Selected extract:
Re: NamdMemoryReduction - genCompressedPsf

From: JC Gumbart (gumbart_at_ks.uiuc.edu)
Date: Wed Apr 03 2013 - 22:50:22 CDT

I believe this is the same as a known problem that was fixed by Chao Mei a few months back. Try downloading one of the nightly builds and using it to compress the PSF.

On Apr 3, 2013, at 2:00 AM, Sridhar Kumar Kannam wrote:

> Hi Norman,
>
> I just found that compression is working fine with millions of atoms protein+water system.
> I am having the problem when I have SiN (generated using inorganic builder) or graphene (generated using nanotube builder) as a part of the system.
>
> Thank you very much.
>
>
> On Wed, Apr 3, 2013 at 4:05 PM, Sridhar Kumar Kannam <srisriphy_at_gmail.com> wrote:
> Hi Norman,
>
> Thanks for the suggestions. I am trying all possible ways.
> Running on 1 core also didn't help.
> Yes, I am using the queuing system and we don't have any restrictions on the memory, we can use the total 16GB for each job.
>
> I don't think its a bug in the psf/pdb file, I created a entirely different system and tried to compress the psf files, but still got the same errors.
> The error could be due to the configuration of the machine. Actually I tried on two different machines, but got the same error.
>
>
>
> On Fri, Mar 22, 2013 at 6:28 PM, Norman Geist <norman.geist_at_uni-greifswald.de> wrote:
> Hi again,
>
>
>
> First of all, to create the compressed psf, you could also try just to run it with only 1 core, I think there’s not much to be parallelized in that case anyway, and the ram of one node should be sufficient.
>
>
>
> If that doesn’t help, maybe it would be worth it, to find to code part that prints the message, and to add a print to the size it tries to allocate. Maybe we can see something there. Are you using a queuing system? Could there be some restrictions to the maximum memory a job can use. Or check the output of “ulimit –a” on the nodes, to see if you are allowed to use enough of the ram. I think if it would be possibly that this is a bug, the developers would have already turned in. So it is whether some weird thing in the psf or pdb (maybe try to recreate them) or the configuration of your machine, IMHO.
>
>
>
> Norman Geist.
>
>
>
> Von: Sridhar Kumar Kannam [mailto:srisriphy_at_gmail.com]
> Gesendet: Freitag, 22. März 2013 05:31
>
>
> An: Norman Geist
> Cc: Namd Mailing List
> Betreff: Re: namd-l: NamdMemoryReduction - genCompressedPsf
>
>
>
> Hi Norman,
>
>
>
> I actually run the compression on 1 node too but I sent you the output with 32 nodes.

Material shown:
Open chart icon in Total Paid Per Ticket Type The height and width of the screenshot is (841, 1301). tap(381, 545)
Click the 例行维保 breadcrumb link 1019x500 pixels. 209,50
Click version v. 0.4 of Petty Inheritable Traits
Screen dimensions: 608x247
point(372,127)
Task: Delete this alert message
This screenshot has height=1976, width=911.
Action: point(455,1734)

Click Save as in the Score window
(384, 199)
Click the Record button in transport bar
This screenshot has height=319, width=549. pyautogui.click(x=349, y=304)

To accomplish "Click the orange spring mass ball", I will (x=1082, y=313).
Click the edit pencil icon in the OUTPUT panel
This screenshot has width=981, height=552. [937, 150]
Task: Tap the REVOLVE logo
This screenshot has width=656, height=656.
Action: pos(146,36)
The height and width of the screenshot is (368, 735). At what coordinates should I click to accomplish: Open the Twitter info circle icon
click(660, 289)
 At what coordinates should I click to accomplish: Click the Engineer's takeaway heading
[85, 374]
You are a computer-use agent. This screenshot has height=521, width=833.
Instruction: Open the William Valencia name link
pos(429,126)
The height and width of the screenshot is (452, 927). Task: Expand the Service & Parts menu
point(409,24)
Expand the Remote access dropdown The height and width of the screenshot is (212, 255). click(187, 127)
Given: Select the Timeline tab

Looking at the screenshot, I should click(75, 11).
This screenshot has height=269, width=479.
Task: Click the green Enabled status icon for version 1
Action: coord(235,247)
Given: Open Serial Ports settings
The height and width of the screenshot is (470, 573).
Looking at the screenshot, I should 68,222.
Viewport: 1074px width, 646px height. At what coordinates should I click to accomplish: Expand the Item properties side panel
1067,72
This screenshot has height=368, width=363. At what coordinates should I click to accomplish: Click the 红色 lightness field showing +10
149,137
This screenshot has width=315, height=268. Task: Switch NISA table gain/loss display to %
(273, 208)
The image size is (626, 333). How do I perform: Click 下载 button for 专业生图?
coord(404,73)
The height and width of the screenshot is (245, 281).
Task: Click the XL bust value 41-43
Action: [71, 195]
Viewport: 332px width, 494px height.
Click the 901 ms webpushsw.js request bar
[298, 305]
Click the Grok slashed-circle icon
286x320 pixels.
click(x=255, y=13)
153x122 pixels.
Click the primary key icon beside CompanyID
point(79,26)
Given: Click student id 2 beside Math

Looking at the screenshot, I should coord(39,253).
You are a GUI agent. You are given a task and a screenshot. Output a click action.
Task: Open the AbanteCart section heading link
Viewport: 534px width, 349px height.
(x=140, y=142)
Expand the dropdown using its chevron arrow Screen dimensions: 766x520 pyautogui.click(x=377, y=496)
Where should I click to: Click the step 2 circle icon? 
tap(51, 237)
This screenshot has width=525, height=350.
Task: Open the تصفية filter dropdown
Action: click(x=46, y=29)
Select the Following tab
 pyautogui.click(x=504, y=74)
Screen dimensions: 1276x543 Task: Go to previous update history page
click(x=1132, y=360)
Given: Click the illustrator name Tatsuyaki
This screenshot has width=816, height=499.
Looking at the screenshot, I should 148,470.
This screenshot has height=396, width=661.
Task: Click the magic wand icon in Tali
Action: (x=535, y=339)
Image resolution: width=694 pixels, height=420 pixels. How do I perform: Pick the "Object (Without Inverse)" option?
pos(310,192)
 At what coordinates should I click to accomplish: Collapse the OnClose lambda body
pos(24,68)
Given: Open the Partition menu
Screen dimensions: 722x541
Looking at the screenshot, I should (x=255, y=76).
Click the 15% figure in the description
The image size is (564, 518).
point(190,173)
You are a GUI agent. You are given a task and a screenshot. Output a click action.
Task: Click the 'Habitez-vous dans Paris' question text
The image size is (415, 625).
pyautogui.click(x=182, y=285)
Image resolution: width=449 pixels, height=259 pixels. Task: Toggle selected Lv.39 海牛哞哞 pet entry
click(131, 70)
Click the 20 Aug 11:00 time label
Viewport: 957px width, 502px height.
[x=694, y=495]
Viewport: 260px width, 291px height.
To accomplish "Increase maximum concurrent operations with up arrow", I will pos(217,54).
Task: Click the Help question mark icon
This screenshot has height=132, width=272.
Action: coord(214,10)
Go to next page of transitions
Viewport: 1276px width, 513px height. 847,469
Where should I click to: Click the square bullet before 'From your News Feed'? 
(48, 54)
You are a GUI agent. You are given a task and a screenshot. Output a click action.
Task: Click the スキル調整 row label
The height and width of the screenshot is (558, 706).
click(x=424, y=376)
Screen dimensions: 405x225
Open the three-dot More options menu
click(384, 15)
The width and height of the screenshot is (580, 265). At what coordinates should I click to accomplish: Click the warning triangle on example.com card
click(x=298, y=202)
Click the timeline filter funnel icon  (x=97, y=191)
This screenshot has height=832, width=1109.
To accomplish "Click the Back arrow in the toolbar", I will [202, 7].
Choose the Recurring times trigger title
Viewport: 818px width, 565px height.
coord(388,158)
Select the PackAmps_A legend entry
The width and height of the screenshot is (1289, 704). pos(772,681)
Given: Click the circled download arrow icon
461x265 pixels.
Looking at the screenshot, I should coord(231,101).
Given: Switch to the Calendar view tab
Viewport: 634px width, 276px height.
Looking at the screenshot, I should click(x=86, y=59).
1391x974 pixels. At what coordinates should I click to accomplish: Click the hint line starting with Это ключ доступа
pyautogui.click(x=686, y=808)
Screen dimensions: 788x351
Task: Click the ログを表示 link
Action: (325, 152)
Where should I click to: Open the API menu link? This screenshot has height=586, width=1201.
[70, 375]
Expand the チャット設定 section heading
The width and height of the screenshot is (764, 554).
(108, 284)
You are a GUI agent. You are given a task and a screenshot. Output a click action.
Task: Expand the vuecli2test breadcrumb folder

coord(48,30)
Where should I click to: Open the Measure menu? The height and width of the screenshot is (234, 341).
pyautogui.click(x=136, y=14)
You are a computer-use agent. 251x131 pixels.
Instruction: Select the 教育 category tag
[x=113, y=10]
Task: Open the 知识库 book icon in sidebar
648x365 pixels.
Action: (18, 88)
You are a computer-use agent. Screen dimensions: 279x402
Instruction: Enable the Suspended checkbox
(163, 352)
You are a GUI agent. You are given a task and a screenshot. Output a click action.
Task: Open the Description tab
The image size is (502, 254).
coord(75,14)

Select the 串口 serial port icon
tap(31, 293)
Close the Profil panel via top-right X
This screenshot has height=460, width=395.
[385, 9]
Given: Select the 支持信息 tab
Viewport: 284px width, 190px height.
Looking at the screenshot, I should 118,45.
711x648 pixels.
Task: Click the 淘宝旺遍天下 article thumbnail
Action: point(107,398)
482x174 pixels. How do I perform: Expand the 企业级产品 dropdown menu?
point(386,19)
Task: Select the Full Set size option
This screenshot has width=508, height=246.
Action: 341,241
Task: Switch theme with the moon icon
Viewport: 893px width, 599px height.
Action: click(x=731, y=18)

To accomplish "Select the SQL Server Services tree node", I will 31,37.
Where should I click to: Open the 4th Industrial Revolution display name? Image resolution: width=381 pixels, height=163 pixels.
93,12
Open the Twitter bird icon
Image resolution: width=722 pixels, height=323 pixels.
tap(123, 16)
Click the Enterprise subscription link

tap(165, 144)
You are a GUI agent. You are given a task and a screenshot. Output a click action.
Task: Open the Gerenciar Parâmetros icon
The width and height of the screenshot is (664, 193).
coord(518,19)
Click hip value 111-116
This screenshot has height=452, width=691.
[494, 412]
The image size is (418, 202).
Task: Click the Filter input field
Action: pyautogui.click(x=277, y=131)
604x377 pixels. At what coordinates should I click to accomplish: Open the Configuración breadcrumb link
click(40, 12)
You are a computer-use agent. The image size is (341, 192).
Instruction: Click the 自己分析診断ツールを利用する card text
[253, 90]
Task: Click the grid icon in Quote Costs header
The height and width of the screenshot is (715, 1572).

Exercise aim: Name every person mentioned in the mailing-list thread on PSF compression, each once.

Answer: JC Gumbart, Chao Mei, Sridhar Kumar Kannam, Norman Geist